Some data

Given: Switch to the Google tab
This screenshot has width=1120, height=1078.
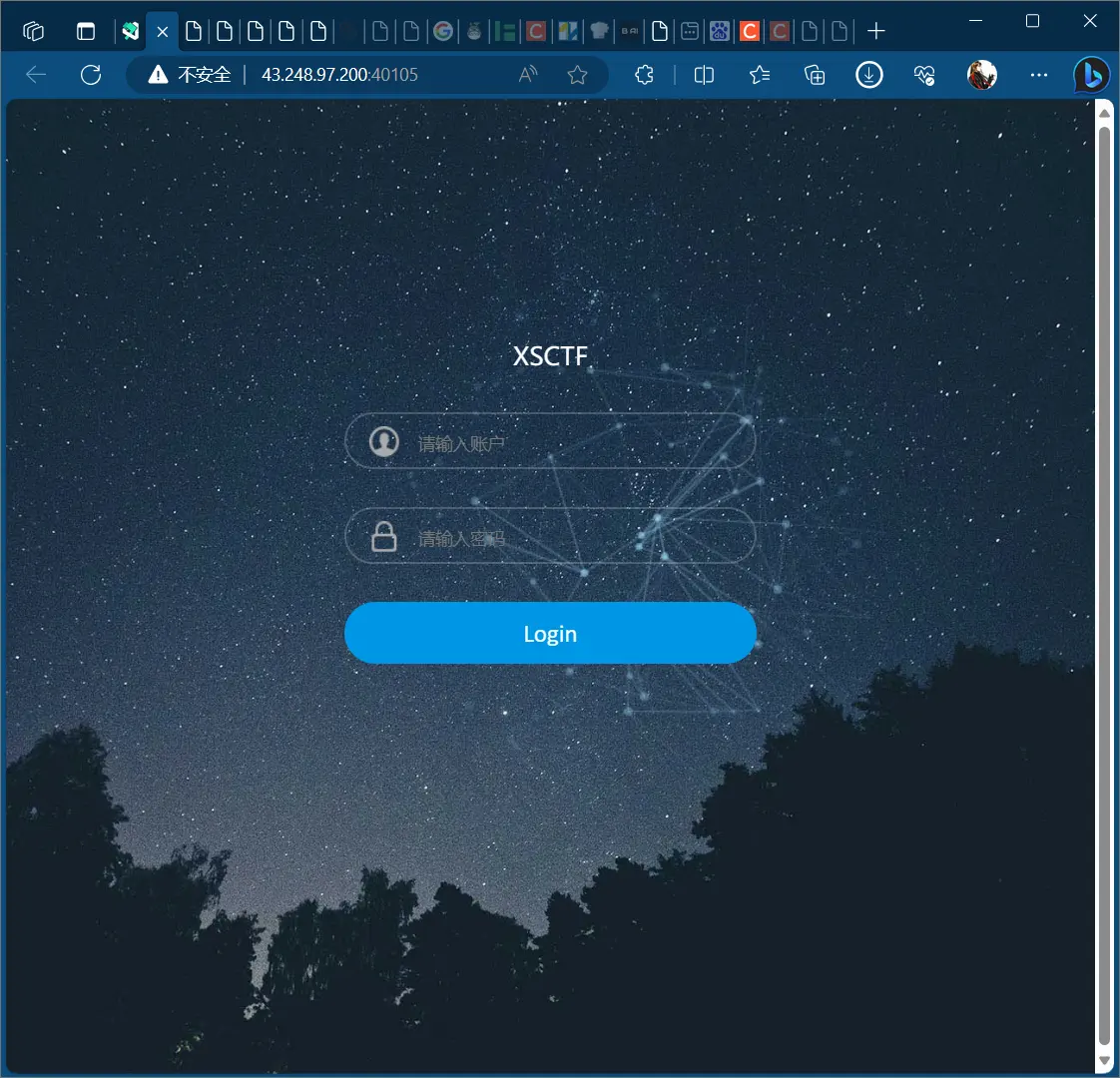Looking at the screenshot, I should (x=443, y=32).
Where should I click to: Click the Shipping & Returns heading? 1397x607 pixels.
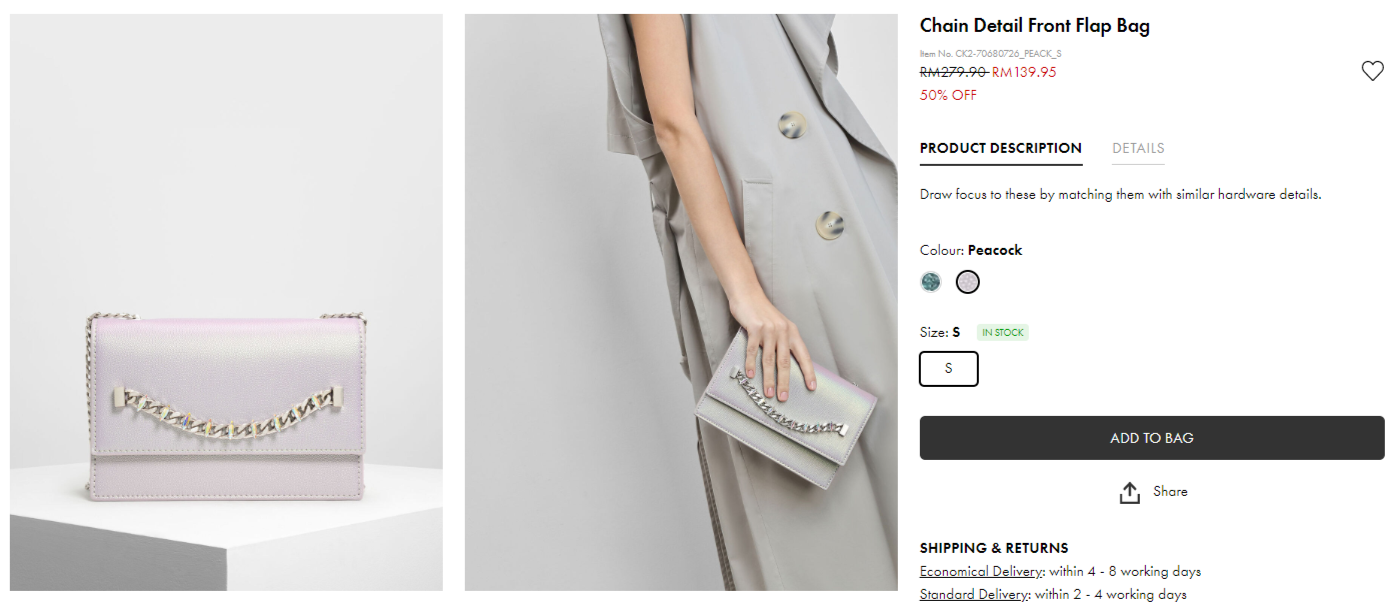[993, 548]
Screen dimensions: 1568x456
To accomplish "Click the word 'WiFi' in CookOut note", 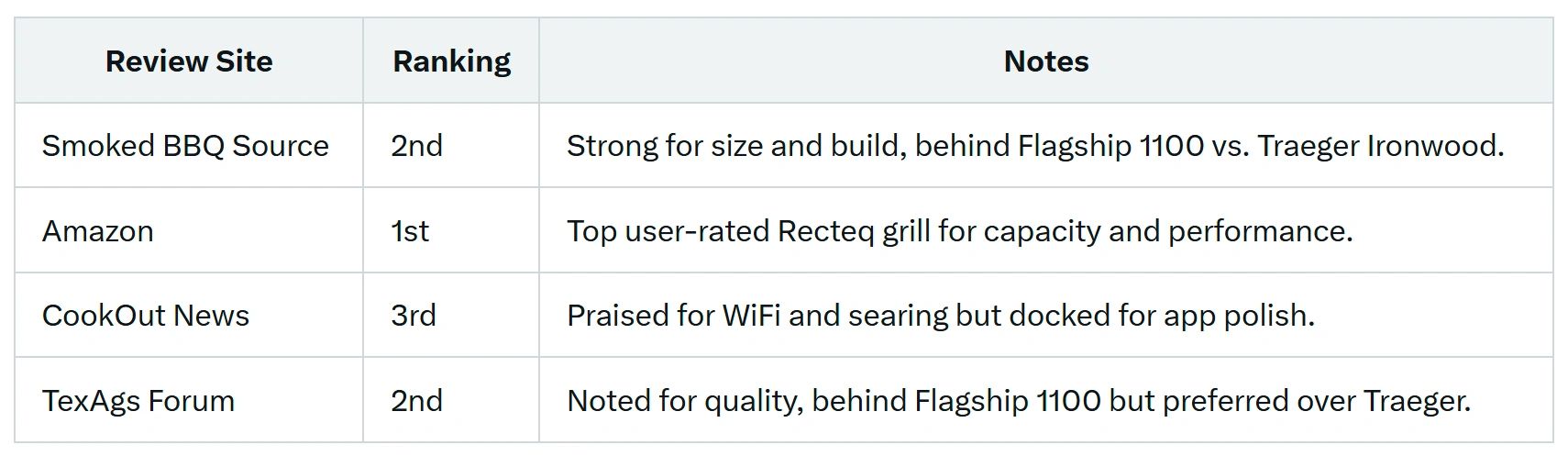I will point(751,316).
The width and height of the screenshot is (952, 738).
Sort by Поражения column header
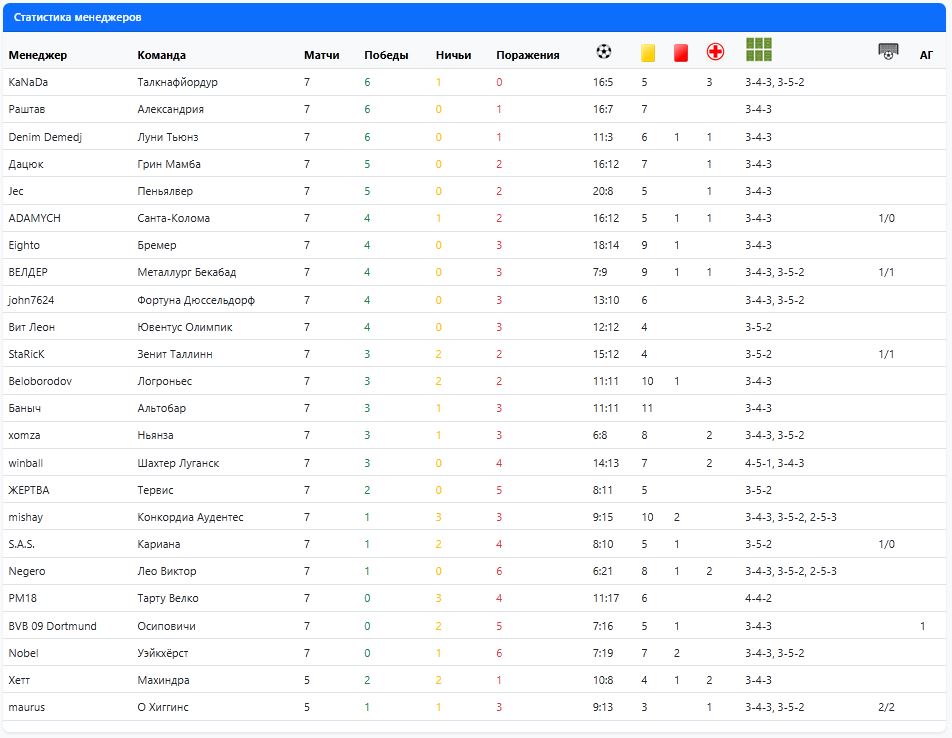pos(527,56)
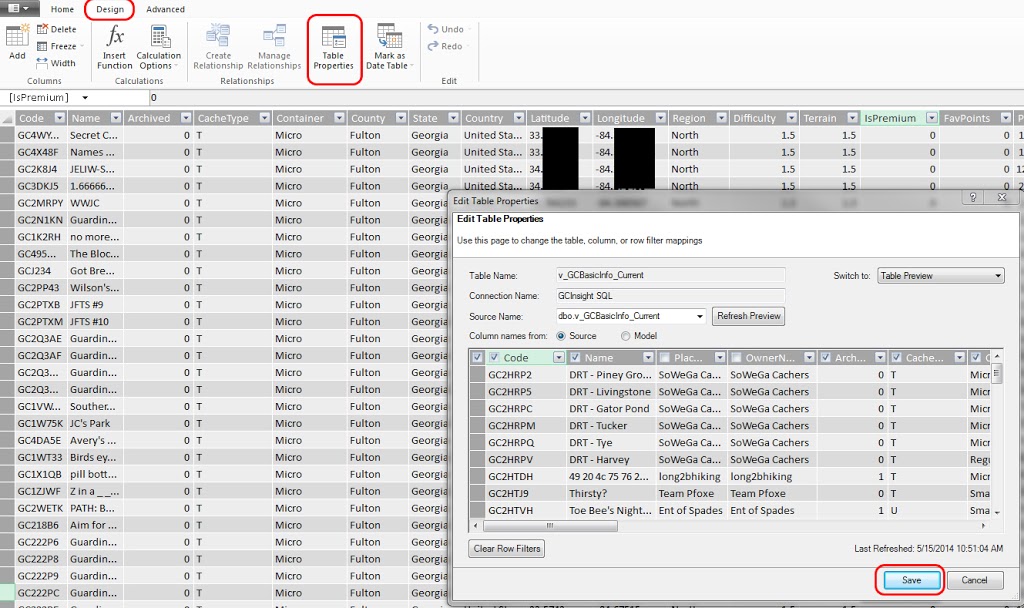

**AIM:** Output, word for word, each line of the data from the line containing "The width and" through the end of the data, leaving the pictures out.

**EXPECTED OUTPUT:**
The width and height of the screenshot is (952, 738).
Sort by Поражения column header
pos(527,56)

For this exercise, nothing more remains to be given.